Shaping the Internet of the Future
For those that don't know what it is, the Internet Engineering Task Force (IETF) is the Standards Development Organisation (SDO) that deals with the protocols used on the Internet. It is responsible for the standardisation of IP, IPv6, multicast, SIP, SMTP (email), XMPP (instant messaging), DNS, NTP, DHCP, and so on.
Its first meeting was held in San Diego in January, 1986, with 21 attendees -- all from the US. The most recent meeting, the seventy-fifth, was held in the last week of July in Stockholm and attracted almost 1,100 attendees from 50 countries (this is substantially down from the biggest ever meeting which had 2,800 attendees in 2000).
With half a dozen parallel sessions most of the time, it is impossible to cover all that was going on, but here are a couple of highlights.
As the meeting was hosted by .SE, the registry for Sweden's Top Level Domain (TLD), and .SE was the first TLD to sign their DNS zone with secure DNS (DNSSEC), DNSSEC was a major topic at the meeting. DNSSEC has been in development for over ten years and aims to give users a way to ensure the results returned by a DNS query are what the owner of a name intended. So, for example, a local DNS resolver could check that the result from a query for 'www.ja.net' did indeed map to what the owner of 'ja.net' wanted. In turn, you could check that 'ja.net' is the correct owner according to the records held in '.net' and that '.net' is answering correctly according to the root zone.
Now that the protocol is sufficiently well developed for widescale adoption, signing the root zone has been a deployment hurdle. ICANN had previously announced that they are hoping this will be done by the end of 2009, but announced at this meeting that '.net' should be signed by the end of 2010 and '.com' early in 2011 with all the appropriate hooks in place for users of those zones to register the secure DNS 'keys' for their own zones.
Popular DNS software, such as BIND, already supports DNSSEC, but there will be major enhancements in future versions to make it easier to administer, and also launched at the meeting was http://www.opendnssec.org/, a system to make signing zones easier.

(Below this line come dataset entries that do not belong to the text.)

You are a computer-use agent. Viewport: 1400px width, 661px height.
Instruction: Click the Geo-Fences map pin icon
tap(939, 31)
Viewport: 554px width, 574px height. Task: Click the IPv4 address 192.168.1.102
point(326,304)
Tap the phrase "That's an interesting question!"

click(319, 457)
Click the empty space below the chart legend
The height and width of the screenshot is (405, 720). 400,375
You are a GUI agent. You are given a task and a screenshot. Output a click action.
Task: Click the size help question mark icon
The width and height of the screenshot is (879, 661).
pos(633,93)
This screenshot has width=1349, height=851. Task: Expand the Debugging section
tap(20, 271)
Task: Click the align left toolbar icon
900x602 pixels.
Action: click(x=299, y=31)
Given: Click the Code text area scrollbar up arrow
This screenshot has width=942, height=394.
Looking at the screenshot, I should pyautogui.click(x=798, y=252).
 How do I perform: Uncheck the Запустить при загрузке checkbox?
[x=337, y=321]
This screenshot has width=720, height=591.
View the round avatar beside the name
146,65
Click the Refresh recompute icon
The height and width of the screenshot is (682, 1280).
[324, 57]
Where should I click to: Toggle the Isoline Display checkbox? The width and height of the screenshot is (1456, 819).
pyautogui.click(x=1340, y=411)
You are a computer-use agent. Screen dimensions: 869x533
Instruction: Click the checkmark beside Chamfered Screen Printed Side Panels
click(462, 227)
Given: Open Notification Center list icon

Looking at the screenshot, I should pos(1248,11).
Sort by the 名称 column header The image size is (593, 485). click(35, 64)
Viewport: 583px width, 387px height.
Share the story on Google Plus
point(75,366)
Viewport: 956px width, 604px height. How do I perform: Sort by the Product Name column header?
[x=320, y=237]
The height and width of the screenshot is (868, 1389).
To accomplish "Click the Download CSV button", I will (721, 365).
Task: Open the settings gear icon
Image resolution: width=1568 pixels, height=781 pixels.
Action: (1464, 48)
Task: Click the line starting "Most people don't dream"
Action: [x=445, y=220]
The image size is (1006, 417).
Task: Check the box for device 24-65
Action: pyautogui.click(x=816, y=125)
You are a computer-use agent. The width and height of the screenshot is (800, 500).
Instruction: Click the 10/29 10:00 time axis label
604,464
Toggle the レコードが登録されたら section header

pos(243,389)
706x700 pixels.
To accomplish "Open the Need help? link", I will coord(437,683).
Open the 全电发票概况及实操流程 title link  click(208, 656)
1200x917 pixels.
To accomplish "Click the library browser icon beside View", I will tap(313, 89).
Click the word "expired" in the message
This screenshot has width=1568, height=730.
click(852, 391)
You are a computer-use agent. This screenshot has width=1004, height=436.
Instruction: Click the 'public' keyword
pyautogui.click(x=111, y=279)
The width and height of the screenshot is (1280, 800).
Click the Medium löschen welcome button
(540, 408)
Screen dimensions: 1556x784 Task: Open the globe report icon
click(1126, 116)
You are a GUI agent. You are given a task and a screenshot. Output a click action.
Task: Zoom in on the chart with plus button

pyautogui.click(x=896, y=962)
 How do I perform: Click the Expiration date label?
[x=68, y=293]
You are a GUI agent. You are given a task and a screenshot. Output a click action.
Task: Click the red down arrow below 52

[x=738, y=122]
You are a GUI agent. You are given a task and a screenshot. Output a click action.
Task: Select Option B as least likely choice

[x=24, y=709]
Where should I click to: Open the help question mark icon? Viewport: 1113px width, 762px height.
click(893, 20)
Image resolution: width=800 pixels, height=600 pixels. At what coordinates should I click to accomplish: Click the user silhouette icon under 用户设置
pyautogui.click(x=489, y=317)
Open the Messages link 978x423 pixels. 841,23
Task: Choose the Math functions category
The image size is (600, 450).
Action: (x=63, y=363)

As the free pool of IPv4 addresses continues to dwindle and people are still reluctant to deploy IPv6, more transition techniques are being discussed. Most of these are based around some form of NAT or other, either large-scale IPv4 NATs to hide more and more users behind fewer and fewer addresses, or NATs that translate between IPv4 and IPv6.
Elsewhere in the meeting work is being done to secure routing announcements in an attempt to prevent a recurrence of a similar event to the accidental hijack of YouTube by Pakistan ISPs earlier in the year (and many others before that). Further ahead, other working groups and research groups are looking at separating locators ("where are you?") and identifiers ("who are you?"), both of which are properties of an IP address in the current Internet, in an attempt to make the Internet routing scale with increased multihoming and mobility in the future.
Much of the work of the IETF happens on mailing lists, but the next meeting of all working groups, the seventy-sixth meeting, will he held in Hiroshima in November.